Kwiatonowicka przystań
Pierwszy z naszych tegorocznych obiektów zlokalizowany jest na trasie południowo-wschodniej. To prywatny dwór w Kwiatonowicach. Patrząc z przyjętej przez nas akwatycznej perspektywy, miejsce to z pewnością musi się wydawać nieco zaskakujące. Próżno tu bowiem szukać wodnego śladu w postaci rzeki, stawu czy choćby maleńkiej sadzawki. Pojawia się więc pytanie: jaki jest związek Kwiatonowic z wodą? Szukając odpowiedzi, musimy się cofnąć w czasie i uruchomić naszą wyobraźnię.
Pierwsze historyczne wzmianki o Kwiatonowicach pojawiają się w XIV wieku. Wiemy, że przez kilka stuleci wieś była w posiadaniu klasztoru Benedyktynów w Tyńcu. Jednak pod koniec XVIII wieku, na skutek polityki prowadzonej przez władze austriackie, opactwo utraciło część swych dóbr. Kwiatonowice kupił wówczas Antoni Neymanowski.

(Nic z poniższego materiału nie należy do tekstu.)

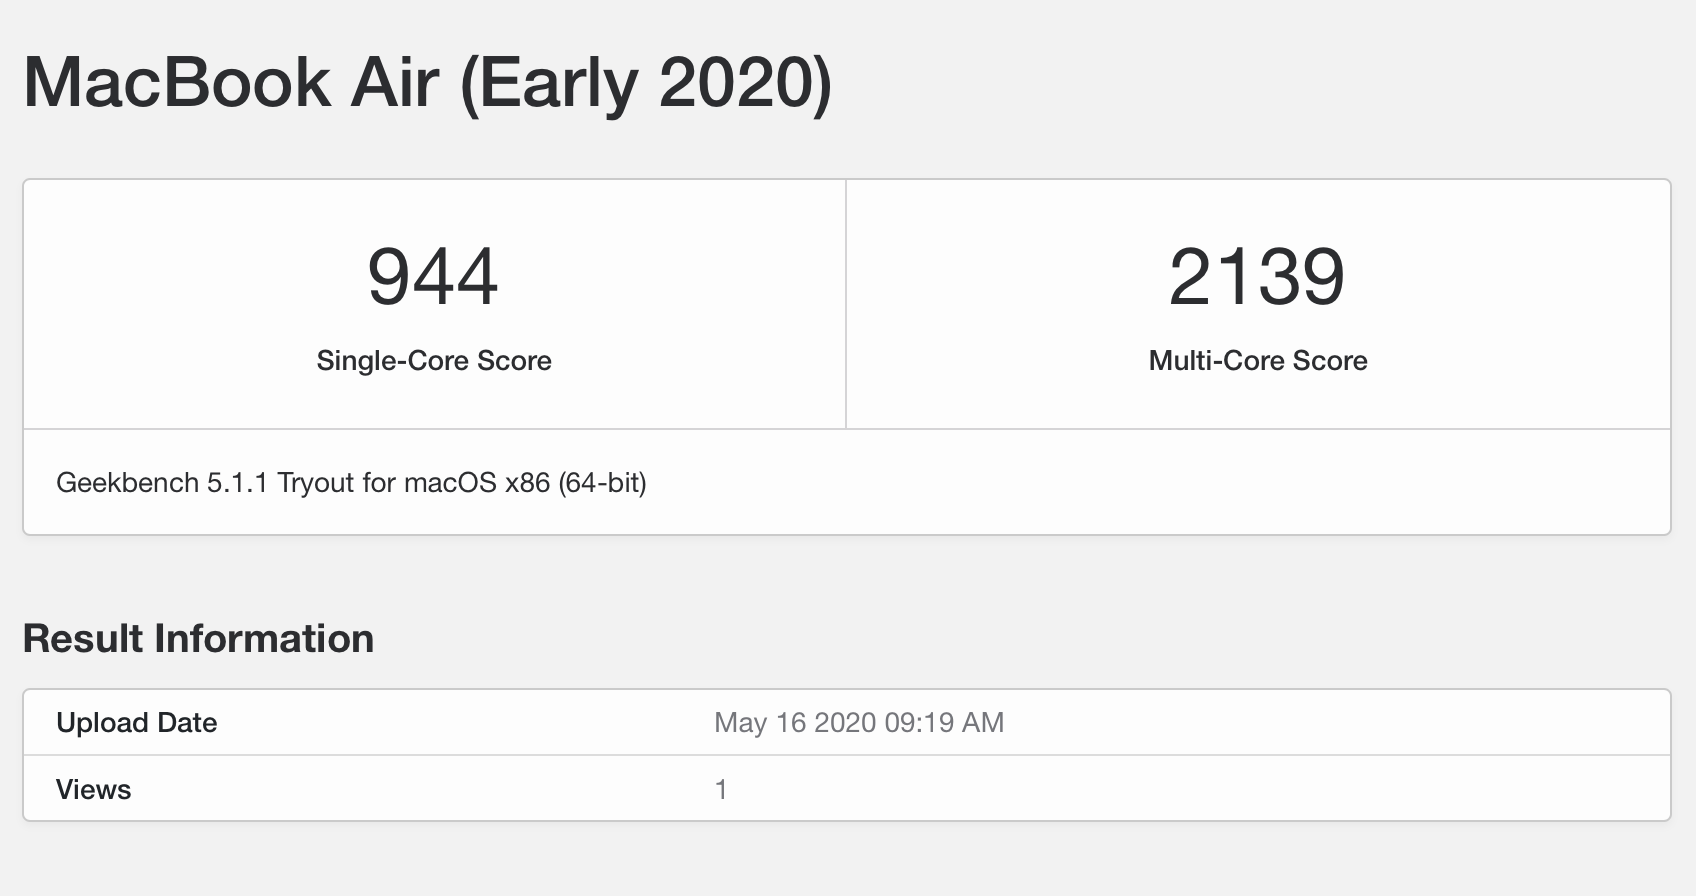Image resolution: width=1696 pixels, height=896 pixels.
Task: Click the views count value "1"
Action: coord(721,790)
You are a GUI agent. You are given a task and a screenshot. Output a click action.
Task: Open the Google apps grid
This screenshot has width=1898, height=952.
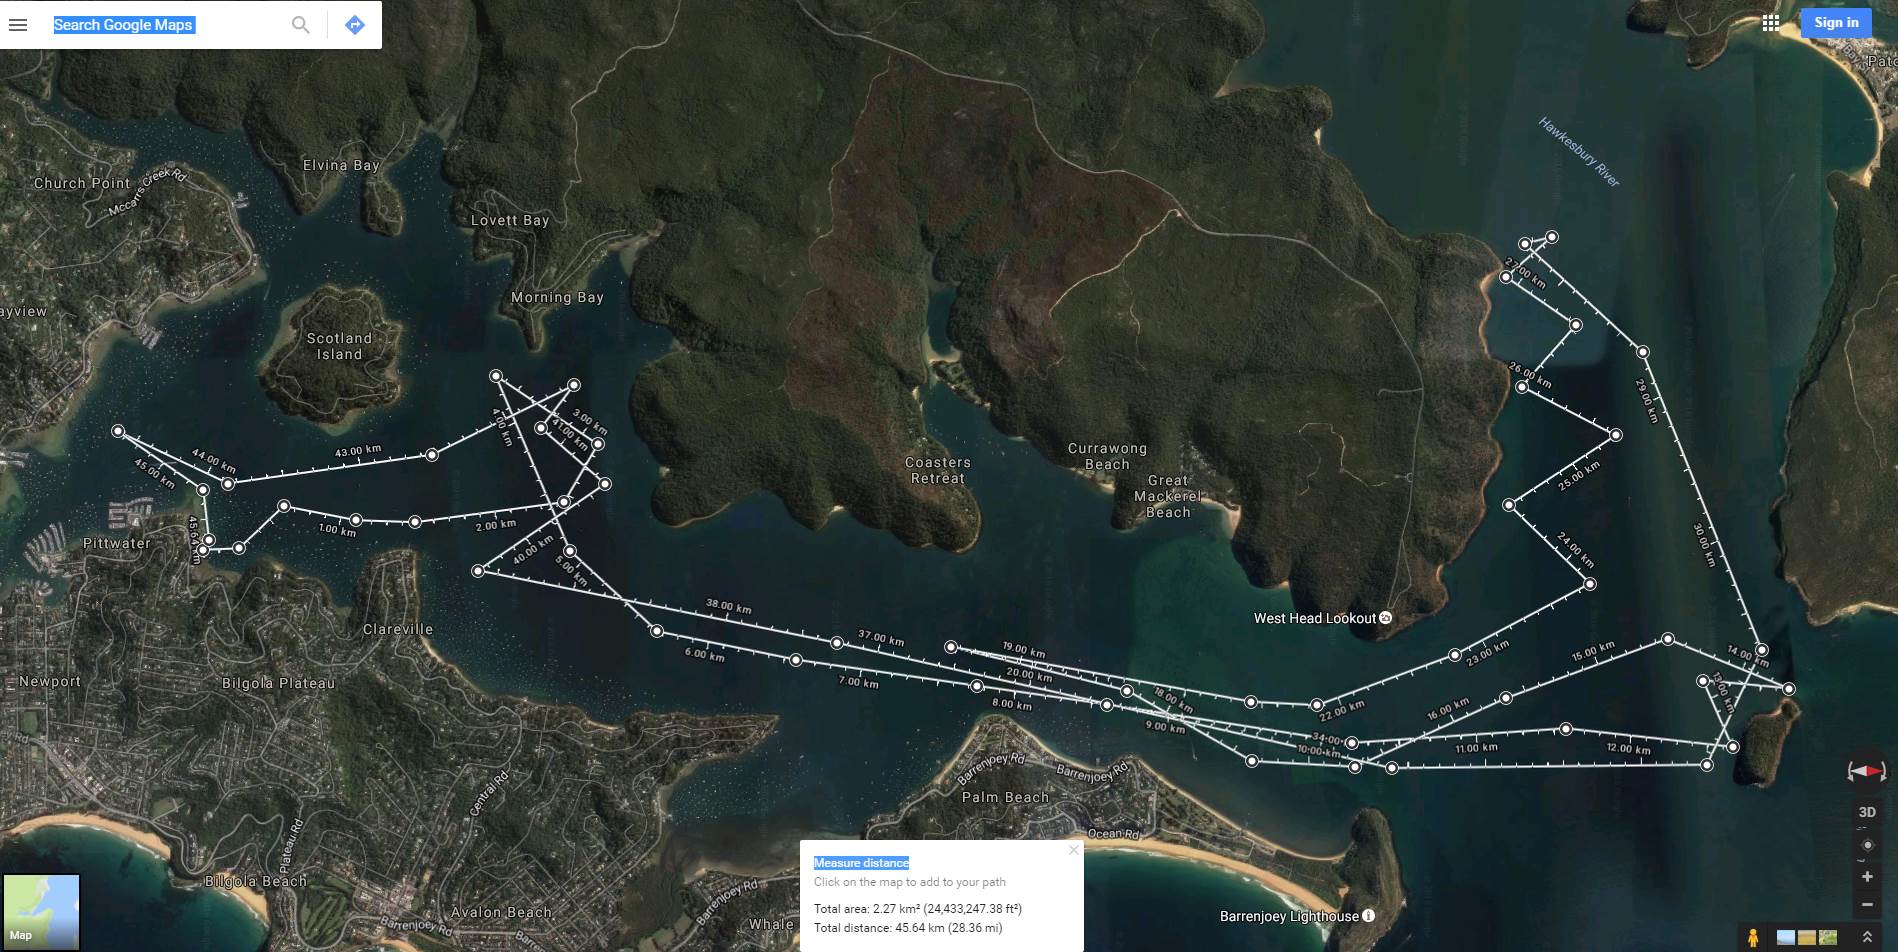click(1770, 23)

Nie wiemy, kiedy dokładnie zbudowano kwiatonowicki dwór, ale z pewnością istniał on już w I poł. XIX wieku. W 1875 roku majątek objął nowy właściciel. Był nim pochodzący z Wielkopolski Kazimierz Sczaniecki h. Ossoria, którego burzliwe losy – w tym udział w powstaniu styczniowym i emigracja – przywiodły do Galicji.
Rodzinie Sczanieckich zawdzięczamy przede wszystkim pojawienie się w Kwiatonowicach szwajcarskiej guwernantki Liny Bögli. Nie byłoby w tym nic niezwykłego, gdyby nie fakt, że niepozorna bona z czasem przeobraziła się w znaną podróżniczkę i pisarkę. Podczas pierwszej, trwającej dziesięć lat podróży przemierzała morza i oceny, docierając do najodleglejszych i najbardziej egzotycznych miejsc na świecie. Owocem tej wyprawy była jej pierwsza książka zatytułowana Vorwärts! – napisana w zaciszu kwiatonowickiego dworu. Przetłumaczona również na język polski jako „Avanti”: listy z podróży naokoło świata, po dziś dzień stanowi fascynującą lekturę. W zaciszu naszych domów możemy wraz z autorką „żeglować po ślicznym, lazurowym, wygładzonym jak zwierciadło Adriatyku”, a innym razem płynąć parowcem po „straszliwym Czerwonym Morzu”.
Dwór w Kwiatonowicach pozostał w rękach Sczanieckich aż do stycznia 1946 roku. Po II wojnie światowej w wyniku parcelacji majątku i działań kolejnych właścicieli stan dworu ulegał stopniowo pogorszeniu. Urzędowały w nim kolejno dom wypoczynkowy, kurza ferma, przedszkole i dwie szkoły. W 1979 roku dwór został przeznaczony na pomieszczenia biurowe spółdzielni produkcyjnej o wdzięcznej nazwie Kwiat.
W 2000 roku zrujnowany dwór zakupili państwo Magdalena Miller i Kasper Świerzowski. Od razu przystąpili do remontu, który przynosi wspaniałe efekty. Z wielką starannością i smakiem, sukcesywnie przywracają zabytkowy charakter wnętrz i ich historyczną funkcję. Na skąpych pozostałościach po dworskim ogrodzie, nasadzili nowe drzewa i rośliny. Przebywając w ogrodzie w mglisty dzień, wsłuchując się w szum starych grabów i podziwiając widoki, można mieć wrażenie, że kwiatonowickie wzgórze to jedna z wysp zagubionych pośród bezkresnego oceanu.
Odwiedzając ten zabytek podczas Dni Dziedzictwa 28–29 maja 2016 roku, będą mieli Państwo niepowtarzalną okazję nie tylko obejrzeć piękne wnętrza, wysłuchać fascynującej opowieści o Linie Bögli, ale przede wszystkim poznać ludzi, dla których dom ten stał się prawdziwą pasją. Ich trud włożony w rewitalizację dworu i parku oraz w tworzenie ważnego miejsca na Małopolskim Szlaku Literackim został także niedawno doceniony przez Senat RP poprzez nadanie im tytułu Strażnika Dziedzictwa Rzeczypospolitej Custos Monumentorum Rei Publicae.